## TASK DESCRIPTION
Filter the data below and copy out each line that contains the string "computer".

## ROWS
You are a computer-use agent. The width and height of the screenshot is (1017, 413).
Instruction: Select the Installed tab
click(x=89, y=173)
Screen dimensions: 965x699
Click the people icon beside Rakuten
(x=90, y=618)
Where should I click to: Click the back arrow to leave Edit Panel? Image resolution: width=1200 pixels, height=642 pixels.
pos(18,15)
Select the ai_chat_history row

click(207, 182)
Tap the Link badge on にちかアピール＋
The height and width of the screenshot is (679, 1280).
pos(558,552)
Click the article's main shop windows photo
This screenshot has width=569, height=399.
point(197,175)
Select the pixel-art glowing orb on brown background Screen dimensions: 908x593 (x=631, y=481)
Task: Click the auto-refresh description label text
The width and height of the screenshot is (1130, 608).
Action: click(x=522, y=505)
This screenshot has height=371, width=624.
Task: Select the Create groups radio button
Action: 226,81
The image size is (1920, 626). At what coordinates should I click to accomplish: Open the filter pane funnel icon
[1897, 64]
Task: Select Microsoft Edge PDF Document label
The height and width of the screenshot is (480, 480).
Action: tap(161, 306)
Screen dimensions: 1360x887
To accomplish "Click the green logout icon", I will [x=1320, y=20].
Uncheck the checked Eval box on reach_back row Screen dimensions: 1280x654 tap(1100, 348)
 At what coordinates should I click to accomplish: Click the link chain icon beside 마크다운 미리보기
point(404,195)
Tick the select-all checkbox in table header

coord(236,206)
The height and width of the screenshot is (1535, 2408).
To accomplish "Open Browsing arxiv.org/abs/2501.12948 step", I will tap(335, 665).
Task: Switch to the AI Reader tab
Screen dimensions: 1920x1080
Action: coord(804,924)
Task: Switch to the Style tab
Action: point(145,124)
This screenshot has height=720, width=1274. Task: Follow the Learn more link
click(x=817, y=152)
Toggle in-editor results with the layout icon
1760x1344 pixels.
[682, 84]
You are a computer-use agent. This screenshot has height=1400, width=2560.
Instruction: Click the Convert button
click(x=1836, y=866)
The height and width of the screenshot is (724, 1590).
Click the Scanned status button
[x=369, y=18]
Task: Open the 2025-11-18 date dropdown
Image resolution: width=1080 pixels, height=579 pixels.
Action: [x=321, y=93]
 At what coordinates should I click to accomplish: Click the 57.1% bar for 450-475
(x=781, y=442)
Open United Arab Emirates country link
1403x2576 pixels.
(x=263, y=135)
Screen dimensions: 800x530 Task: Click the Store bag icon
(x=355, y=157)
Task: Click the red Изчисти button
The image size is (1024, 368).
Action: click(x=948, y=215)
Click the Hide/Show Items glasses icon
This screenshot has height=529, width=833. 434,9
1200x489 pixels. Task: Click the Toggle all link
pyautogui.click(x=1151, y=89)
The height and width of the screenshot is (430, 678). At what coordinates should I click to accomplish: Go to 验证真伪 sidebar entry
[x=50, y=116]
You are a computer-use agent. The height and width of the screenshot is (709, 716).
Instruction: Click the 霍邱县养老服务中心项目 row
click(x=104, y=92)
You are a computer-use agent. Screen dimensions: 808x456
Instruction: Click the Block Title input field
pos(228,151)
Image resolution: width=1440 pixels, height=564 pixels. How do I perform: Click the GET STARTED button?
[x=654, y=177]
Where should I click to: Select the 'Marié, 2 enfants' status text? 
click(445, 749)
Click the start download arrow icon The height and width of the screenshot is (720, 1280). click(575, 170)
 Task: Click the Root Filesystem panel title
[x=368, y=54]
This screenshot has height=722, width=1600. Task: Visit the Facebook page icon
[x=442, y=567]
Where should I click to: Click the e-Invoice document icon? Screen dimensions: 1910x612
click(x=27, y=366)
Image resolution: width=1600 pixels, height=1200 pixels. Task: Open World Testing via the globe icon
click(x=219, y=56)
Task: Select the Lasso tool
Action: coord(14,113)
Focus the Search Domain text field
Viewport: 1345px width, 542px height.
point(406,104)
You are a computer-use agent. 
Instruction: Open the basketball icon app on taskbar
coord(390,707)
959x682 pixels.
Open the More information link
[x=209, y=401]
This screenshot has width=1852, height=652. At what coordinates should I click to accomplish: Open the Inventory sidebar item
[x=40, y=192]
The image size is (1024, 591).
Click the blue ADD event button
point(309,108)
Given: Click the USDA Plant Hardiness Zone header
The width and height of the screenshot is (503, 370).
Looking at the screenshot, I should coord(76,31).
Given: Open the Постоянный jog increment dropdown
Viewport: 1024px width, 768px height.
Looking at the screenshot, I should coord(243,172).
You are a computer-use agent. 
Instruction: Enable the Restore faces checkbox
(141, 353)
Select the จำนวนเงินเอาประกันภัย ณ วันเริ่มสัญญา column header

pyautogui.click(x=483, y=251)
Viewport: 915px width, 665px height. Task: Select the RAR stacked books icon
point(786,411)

## COMPLETE ANSWER
You are a computer-use agent. The width and height of the screenshot is (1017, 413).
You are a computer-use agent. This screenshot has height=1400, width=2560.
You are a computer-use agent. The height and width of the screenshot is (709, 716).
You are a computer-use agent. Screen dimensions: 808x456
You are a computer-use agent. 
You are a computer-use agent. 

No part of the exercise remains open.